EXTRACT TO READ:
((

Pulling from her years of experience, Marin enlightened the audience with a fact that is sometimes overlooked in political reporting: everyone who runs for president genuinely believes they can win.
“Hillary Clinton and Barack Obama, in running for President, possessed the same hubris as Donald Trump,” she said. “You have to have it. Call it a different name, if you want. Call it — I don’t know — the ‘Audacity of Hope’” she said, which sparked laughter from the audience.
Marin said she blames her parents for her inclination to be a political reporter.
“I’m a child of a divided household, and so I was born to be a political reporter,” she said. “My mother was a devout Catholic, and a Roosevelt Democrat; and my father was fallen-away Baptist, and a diehard Republican. Dinner every night of my childhood, was a food fight … my parents lived for Election Day, when they could go out to the polls and cancel each other out.”
Recalling the 1960 election between John F. Kennedy and Richard Nixon, Marin said that her father voted for the latter, then later felt betrayed after the Watergate scandal. In the Illinois gubernatorial election that same year, her mother voted for Otto Kerner, and also felt betrayed after he was found to have taken bribes.
“It was my parents, who were my first teachers about public corruption,” Marin said, “They are the reason I won a national award for reporting illegal election shenanigans. Specifically, how then Congressman Bill Lipinski had his precinct captains falsifying nominating petitions.” Marin called the crooked practice a “time-honored tradition in Chicago.”
“We have a long and horrible history of corruption in Illinois; and if it’s changed at all, it hasn’t changed enough,” she said.
She built on this point by giving an overview of Illinois’ dire political impasse.
“In this state, I think we can genuinely talk about apocalypse. We have six month spending plan that’s about to expire––and not one to replace it; we have patchworks that are paying some of our bills; we’re (behind) a year and a half in paying medical providers. Just today we learned Chicago State’s enrollment dropped 25 percent, that is an apocalypse.”
The hyper-partisanship of the state was something Marin found to be a tremendous waste of resources: “When Bruce Rauner’s 20 million dollars in campaign donations –– mostly out of his own pocket –– and Mike Madigan’s immense multimillion dollar war chest, is spent on this cycle, will the general assembly look different? Not particularly.”
“Time and again, we see lawmakers so afraid of crossing Madigan or Rauner, that they won’t talk to us (reporters).”
Illinois is not the only state with a mistrust for the media, and Marin has seen that same sentiment on national level. She recalled driving to the Republican National Convention and seeing a sign that read, “Don’t trust the liberal media.”
“Even nonpartisan fact checking websites, with no axe to grind, are rejected. Because in the era of social media, I can go any place to find something that will verify my view — whether it’s the truth or whether it’s not.”
Marin cited the diversity of headlines, reporting angles, and writers’ opinions after the first debate as evidence that the media was not some “monolithic menace that is rigging elections.”
Despite it all, Marin was optimistic: “I love this stuff. For all the horror and all the chaos, I love this stuff. Politics is messy, but it’s also the price we pay for democracy. To be a reporter covering this territory is a gift. Made only greater by the fact that at DePaul University, this great Vincentian School, they’ve launched this wonderful Center for Journalism Integrity and Excellence.”
Editor’s note: DePaulia editors Danielle Church, Deni Kamper, Rachel Hinton, Brenden Moore and Jessica Villagomez are students of Marin and center co-director Don Moseley. They were not involved in the writing or editing of this story.

))

RECORDS PROVIDED:
((

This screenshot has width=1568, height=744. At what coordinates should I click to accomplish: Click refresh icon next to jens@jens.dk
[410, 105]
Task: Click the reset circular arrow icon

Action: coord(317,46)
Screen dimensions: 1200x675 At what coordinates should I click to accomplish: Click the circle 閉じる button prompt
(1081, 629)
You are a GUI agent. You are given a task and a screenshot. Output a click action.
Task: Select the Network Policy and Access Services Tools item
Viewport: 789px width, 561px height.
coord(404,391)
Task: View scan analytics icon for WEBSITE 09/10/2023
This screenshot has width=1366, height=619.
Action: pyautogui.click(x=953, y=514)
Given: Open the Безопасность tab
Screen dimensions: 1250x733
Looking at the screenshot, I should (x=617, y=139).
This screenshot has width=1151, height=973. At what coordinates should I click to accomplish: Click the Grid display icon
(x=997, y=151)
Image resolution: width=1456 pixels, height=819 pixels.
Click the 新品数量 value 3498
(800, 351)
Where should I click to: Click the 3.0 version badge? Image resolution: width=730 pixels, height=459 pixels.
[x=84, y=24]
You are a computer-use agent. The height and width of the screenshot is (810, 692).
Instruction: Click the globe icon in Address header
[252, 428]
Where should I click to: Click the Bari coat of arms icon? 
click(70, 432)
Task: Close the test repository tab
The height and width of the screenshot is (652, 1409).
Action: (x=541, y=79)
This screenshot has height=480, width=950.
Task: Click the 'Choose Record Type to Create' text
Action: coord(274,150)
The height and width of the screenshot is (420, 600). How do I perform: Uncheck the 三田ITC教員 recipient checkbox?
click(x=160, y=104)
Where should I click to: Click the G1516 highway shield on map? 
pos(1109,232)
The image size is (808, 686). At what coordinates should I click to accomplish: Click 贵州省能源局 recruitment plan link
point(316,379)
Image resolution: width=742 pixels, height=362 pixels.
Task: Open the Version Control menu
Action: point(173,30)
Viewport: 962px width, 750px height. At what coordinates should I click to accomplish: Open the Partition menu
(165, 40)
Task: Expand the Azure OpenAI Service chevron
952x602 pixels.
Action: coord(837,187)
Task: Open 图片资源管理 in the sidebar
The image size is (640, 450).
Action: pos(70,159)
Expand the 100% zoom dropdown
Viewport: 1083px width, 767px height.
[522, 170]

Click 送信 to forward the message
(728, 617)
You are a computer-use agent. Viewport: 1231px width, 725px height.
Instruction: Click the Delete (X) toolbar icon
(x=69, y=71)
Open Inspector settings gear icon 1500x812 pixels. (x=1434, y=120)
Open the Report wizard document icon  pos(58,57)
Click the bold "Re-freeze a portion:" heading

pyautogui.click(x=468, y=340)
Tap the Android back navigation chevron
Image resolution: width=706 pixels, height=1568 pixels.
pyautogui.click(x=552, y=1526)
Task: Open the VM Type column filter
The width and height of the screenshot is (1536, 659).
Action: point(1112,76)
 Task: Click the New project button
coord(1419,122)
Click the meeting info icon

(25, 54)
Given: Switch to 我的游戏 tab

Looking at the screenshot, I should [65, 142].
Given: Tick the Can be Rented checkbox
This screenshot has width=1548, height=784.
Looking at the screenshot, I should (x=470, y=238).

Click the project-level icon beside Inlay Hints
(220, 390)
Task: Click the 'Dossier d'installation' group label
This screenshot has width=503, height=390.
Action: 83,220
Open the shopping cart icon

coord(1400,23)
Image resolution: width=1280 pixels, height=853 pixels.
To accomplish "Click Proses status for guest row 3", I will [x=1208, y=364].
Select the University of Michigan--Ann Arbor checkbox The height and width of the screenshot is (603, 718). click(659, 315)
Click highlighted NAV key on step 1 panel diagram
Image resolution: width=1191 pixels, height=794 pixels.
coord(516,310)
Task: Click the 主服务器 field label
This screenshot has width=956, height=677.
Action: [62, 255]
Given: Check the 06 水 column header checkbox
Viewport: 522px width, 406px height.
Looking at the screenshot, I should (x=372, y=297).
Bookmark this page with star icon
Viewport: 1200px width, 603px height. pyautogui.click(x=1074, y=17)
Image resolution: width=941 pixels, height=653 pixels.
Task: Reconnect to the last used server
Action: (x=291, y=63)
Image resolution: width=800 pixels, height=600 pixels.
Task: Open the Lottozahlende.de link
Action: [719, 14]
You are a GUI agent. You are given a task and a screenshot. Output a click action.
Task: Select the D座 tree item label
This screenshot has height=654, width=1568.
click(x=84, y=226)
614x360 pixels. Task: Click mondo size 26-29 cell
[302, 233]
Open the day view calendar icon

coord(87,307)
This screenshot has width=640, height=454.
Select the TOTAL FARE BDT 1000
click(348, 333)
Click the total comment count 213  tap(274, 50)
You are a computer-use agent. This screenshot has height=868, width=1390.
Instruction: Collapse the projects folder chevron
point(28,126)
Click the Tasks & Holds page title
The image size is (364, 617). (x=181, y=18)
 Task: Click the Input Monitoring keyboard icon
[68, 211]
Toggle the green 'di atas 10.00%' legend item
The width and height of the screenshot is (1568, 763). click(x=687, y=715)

))

BRIEF 1: Condense the paragraph of the article on Marin's remarks that begins "Recalling the 1960 election" into a short bulleted list that keeps its main facts.
BRIEF 2: According to the article on Marin's remarks, by what percentage did Chicago State's enrollment drop?
The rows can be set aside; they are not needed here.

EXERCISE RESULT 1:
- In the 1960 presidential election between John F. Kennedy and Richard Nixon, Marin's father voted for Nixon and later felt betrayed after the Watergate scandal.
- In the Illinois gubernatorial election that same year, her mother voted for Otto Kerner and also felt betrayed after he was found to have taken bribes.

EXERCISE RESULT 2: 25 percent.